PS 11-89
Farms on campus: Strong stakeholder support for an educational garden at a non-land-grant university

Monday, August 11, 2014
Exhibit Hall, Sacramento Convention Center
Gina M. Bacigalupi, Environmental Studies, San José State University
Rachel O'Malley, Environmental Studies Department, San Jose State University, San Jose, CA
Ellen L. Woodard, Anthropology, Geography, and Environmental Studies, California State University, East Bay
Background/Question/Methods

University farms and gardens are increasingly seen as effective tools for learning a variety of academic subjects and as resources that allow users to connect experientially to nature. Most existing university farms, however, are found at resource-rich land-grant universities. This research evaluated stakeholder interest and willingness-to-pay in money, time, and labor for a proposed educational farm at a public, urban, non-land-grant university through an online survey of over 400 members of the California State University East Bay, Concord Campus community.

Results/Conclusions

Overall, support for an educational farm at this site was high amongst all stakeholder groups.
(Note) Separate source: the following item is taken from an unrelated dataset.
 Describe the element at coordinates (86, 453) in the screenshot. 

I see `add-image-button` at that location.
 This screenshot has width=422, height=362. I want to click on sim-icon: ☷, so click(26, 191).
Students and stakeholders who hold multiple positions on campus reported greater interest in interacting with a campus teaching farm than did faculty and staff, while administrators expressed the least likelihood to participate in the proposed farm. Younger respondents and females anticipated greater interaction levels than did older or male groups. Income affected willingness-to-pay paradoxically: middle-income respondents anticipated contributing the greatest financial support, while those in the highest and lowest income categories projected contributing the smallest levels of financial support. Across all stakeholders, high interest in garden-based education reflected the recent growth of urban gardening and experiential learning in city centers around the world. More avenues may be needed for administrators, decision-makers, and funders to interact with garden classrooms to render university teaching gardens more viable, widely-utilized, and financially tenable.